Supplied material:

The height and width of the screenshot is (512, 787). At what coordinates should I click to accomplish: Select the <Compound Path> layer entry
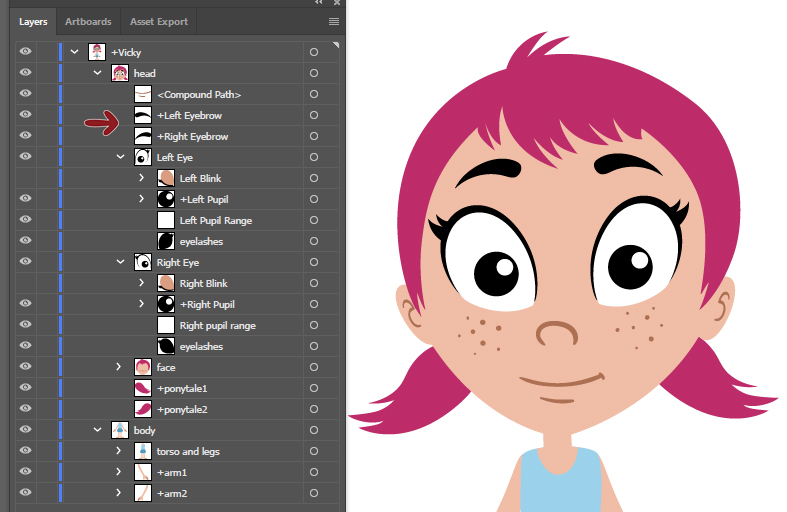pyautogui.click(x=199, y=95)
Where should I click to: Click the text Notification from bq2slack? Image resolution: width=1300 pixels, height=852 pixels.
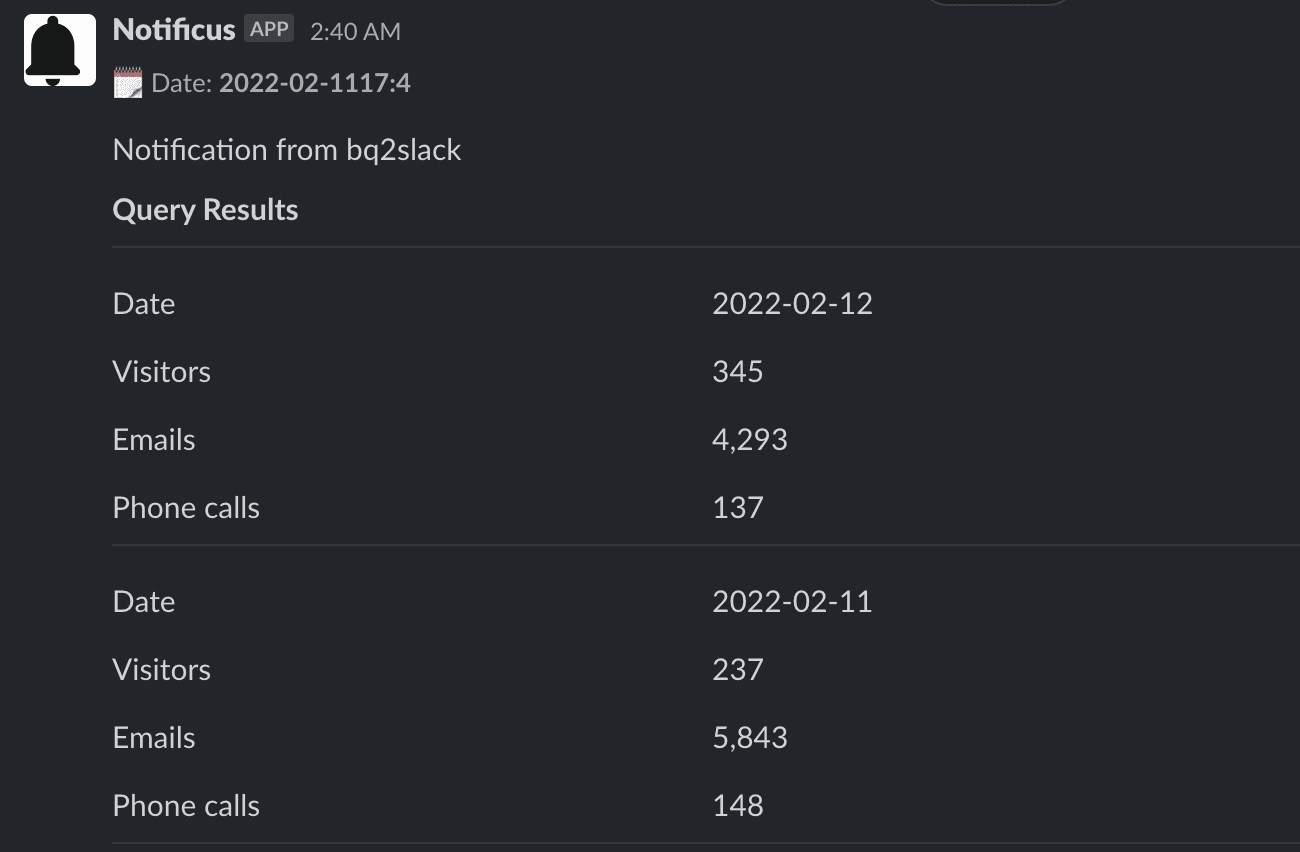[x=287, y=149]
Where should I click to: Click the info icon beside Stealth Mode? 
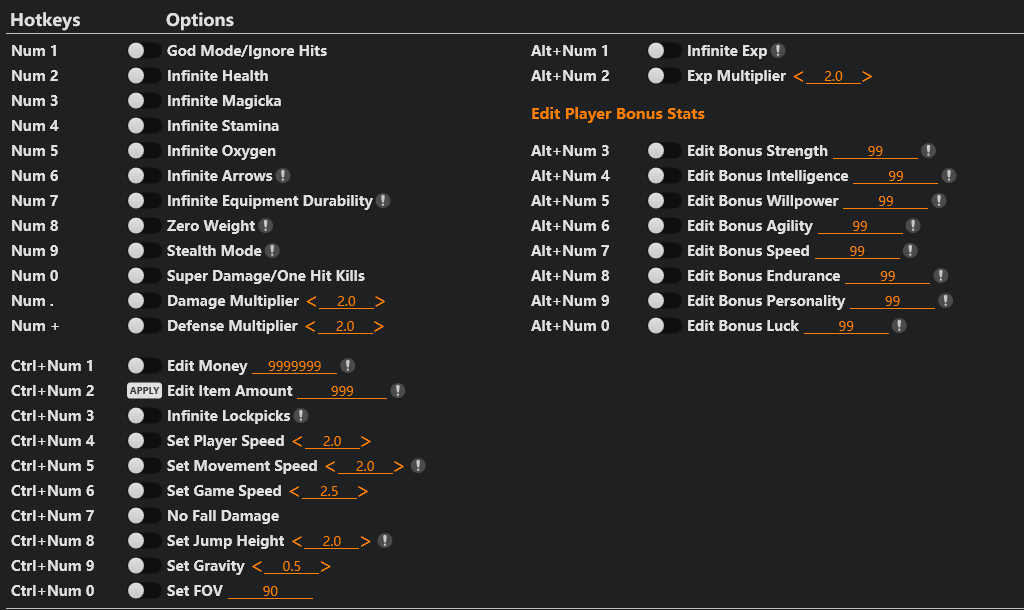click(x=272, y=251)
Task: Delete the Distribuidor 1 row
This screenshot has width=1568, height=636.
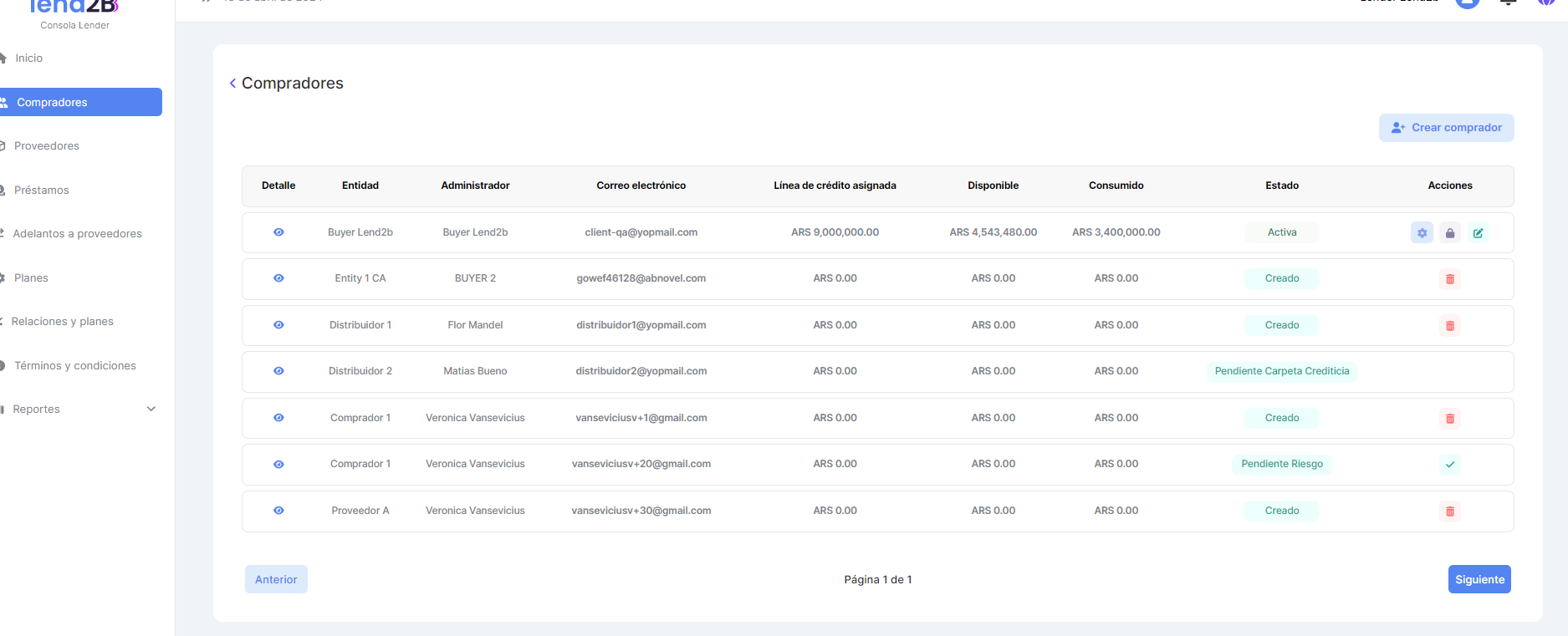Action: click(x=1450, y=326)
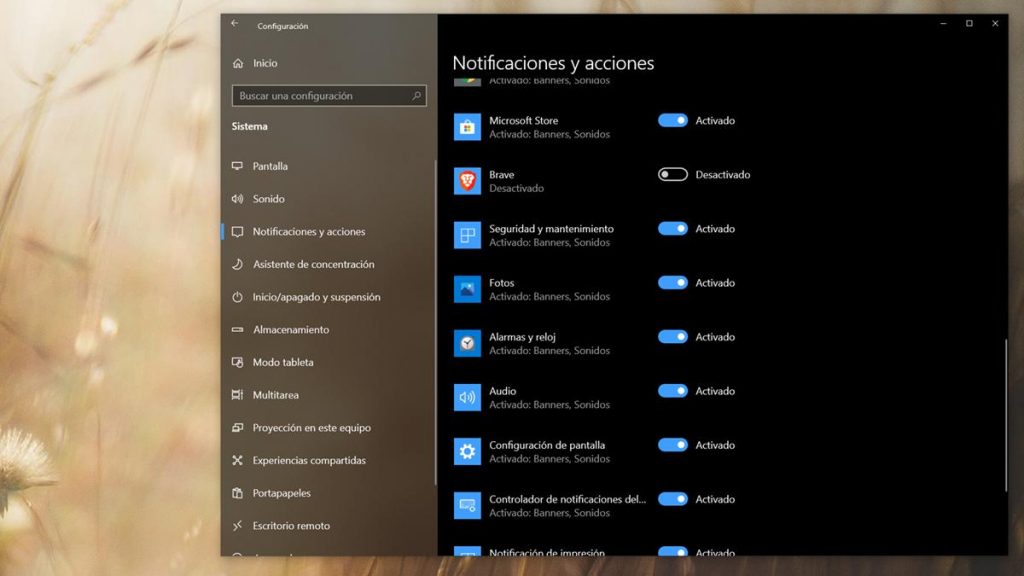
...
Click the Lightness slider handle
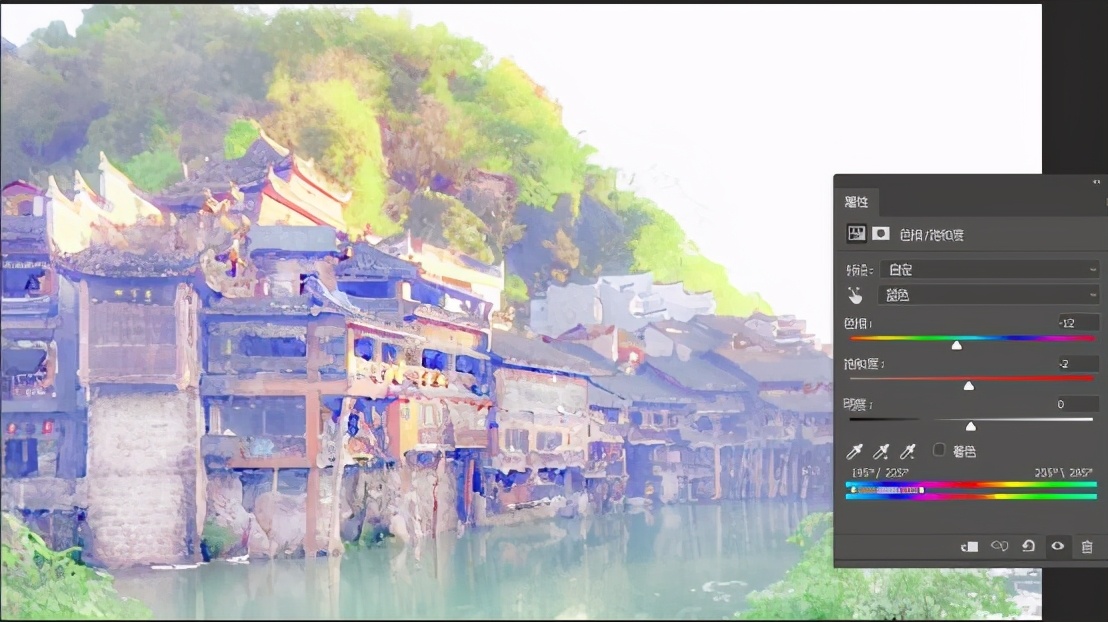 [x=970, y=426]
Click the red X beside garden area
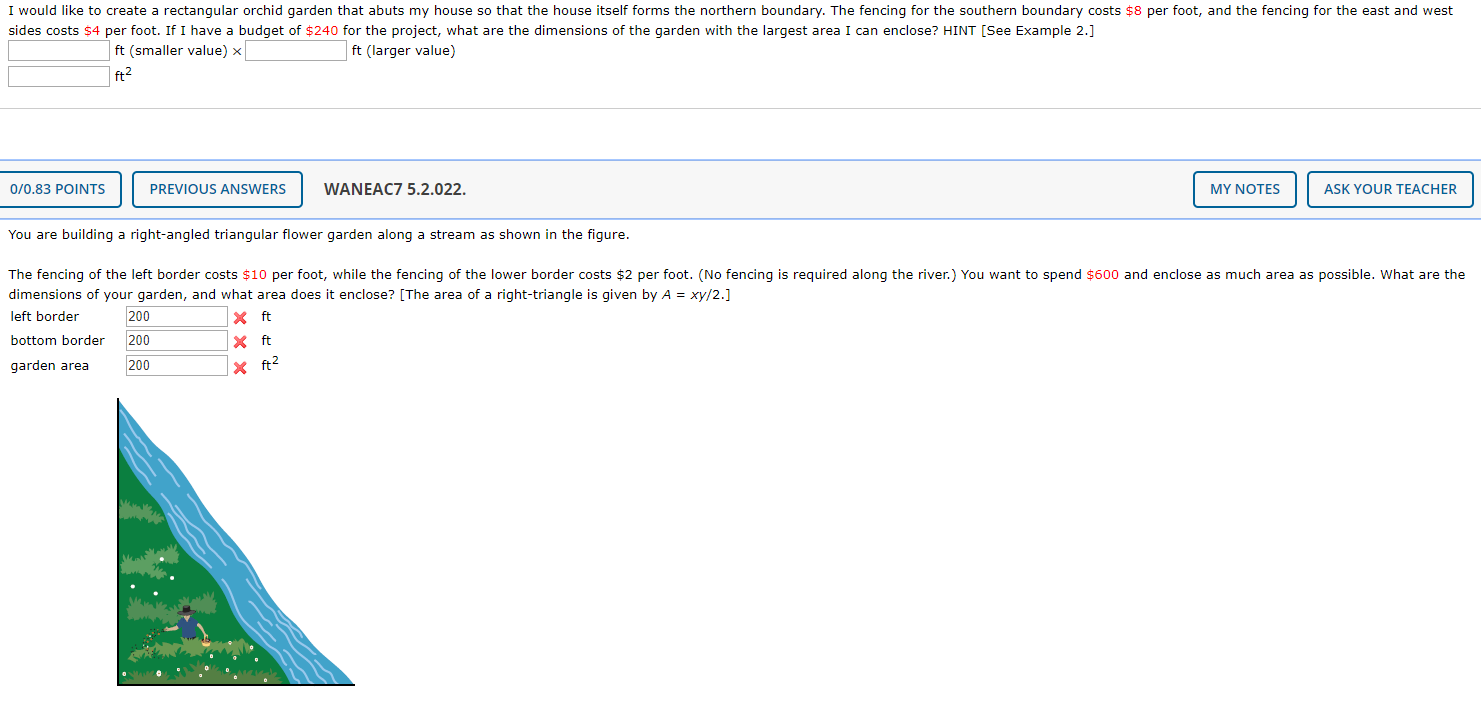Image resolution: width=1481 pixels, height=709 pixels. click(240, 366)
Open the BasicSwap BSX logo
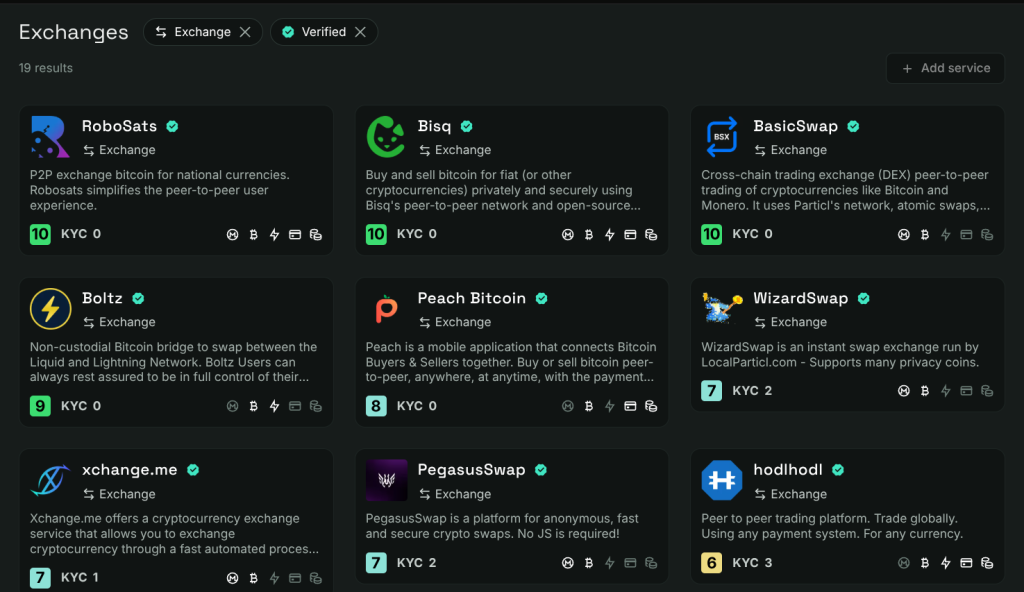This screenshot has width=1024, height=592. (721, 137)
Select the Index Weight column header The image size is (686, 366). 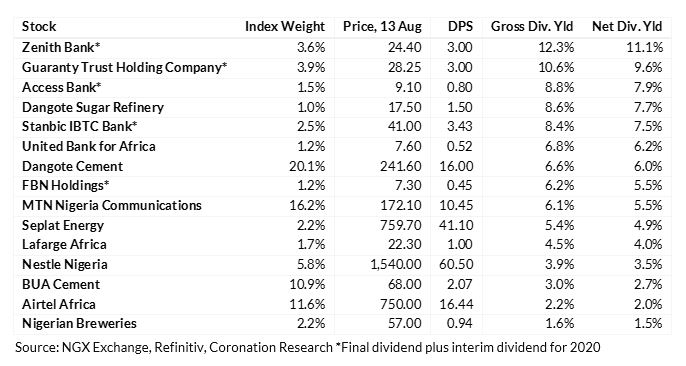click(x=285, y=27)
==
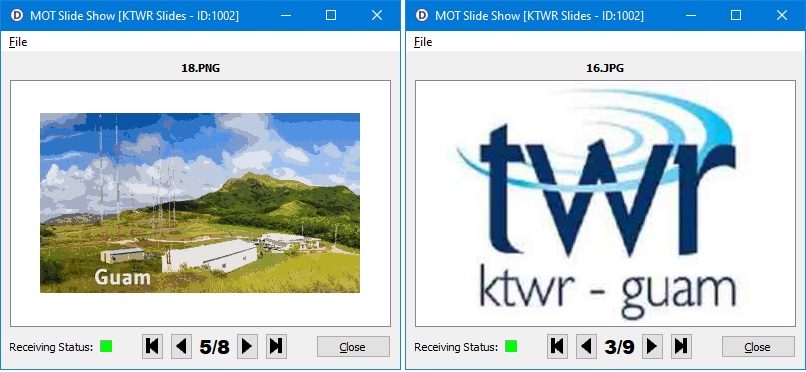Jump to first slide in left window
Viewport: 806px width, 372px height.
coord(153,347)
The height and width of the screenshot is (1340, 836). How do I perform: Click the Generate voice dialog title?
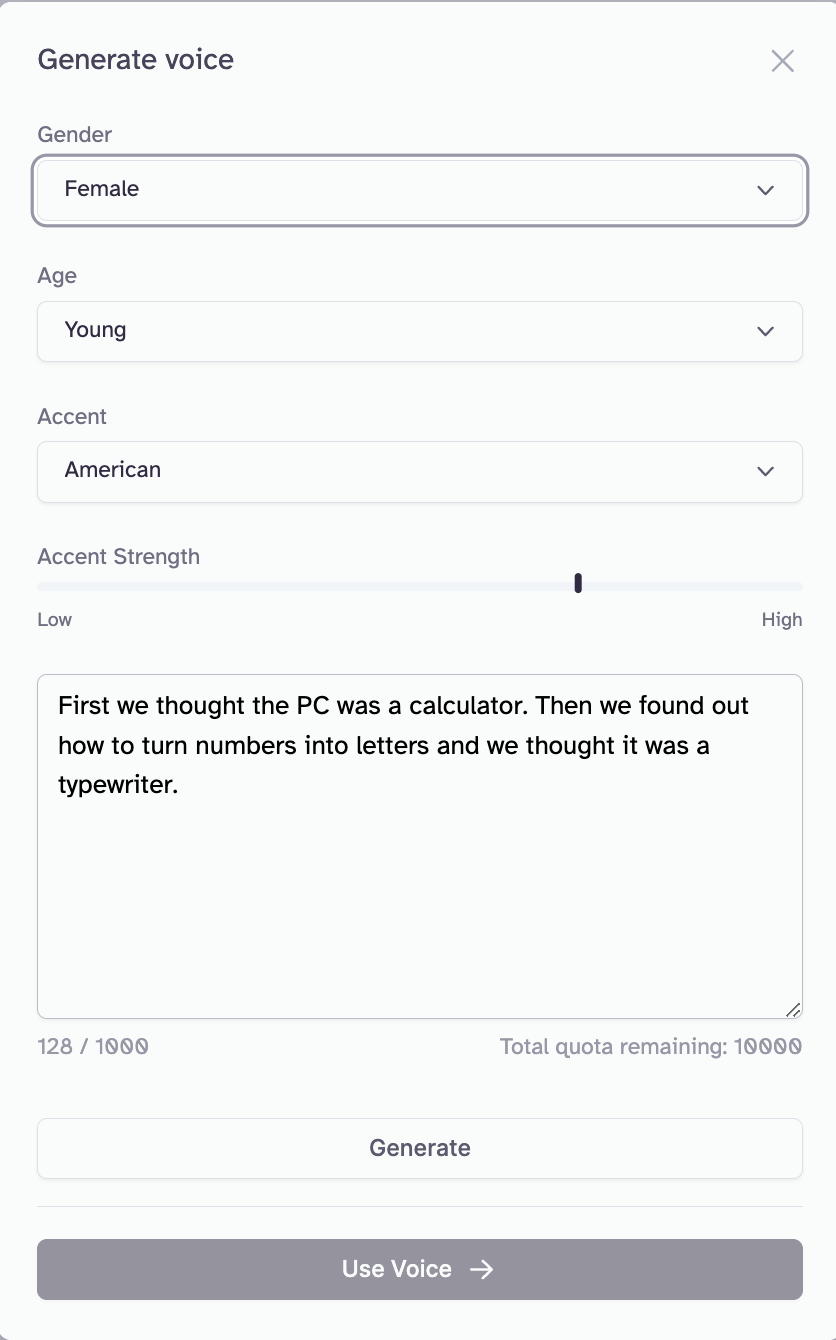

About this exercise:
The answer must be the part of the records that opens with the line containing "The height and width of the screenshot is (512, 787)." and closes with the line containing "Task: Delete the Distribuidor 1 row", reproduced exactly, with no pictures.

Solved exercise:
The height and width of the screenshot is (512, 787). At what coordinates should I click to accomplish: Select the <Compound Path> layer entry
pyautogui.click(x=199, y=95)
Where should I click to: Click the text Notification from bq2slack? Image resolution: width=1300 pixels, height=852 pixels.
[x=287, y=149]
Where should I click to: Click the info icon beside Stealth Mode? 
click(x=272, y=251)
Task: Delete the Distribuidor 1 row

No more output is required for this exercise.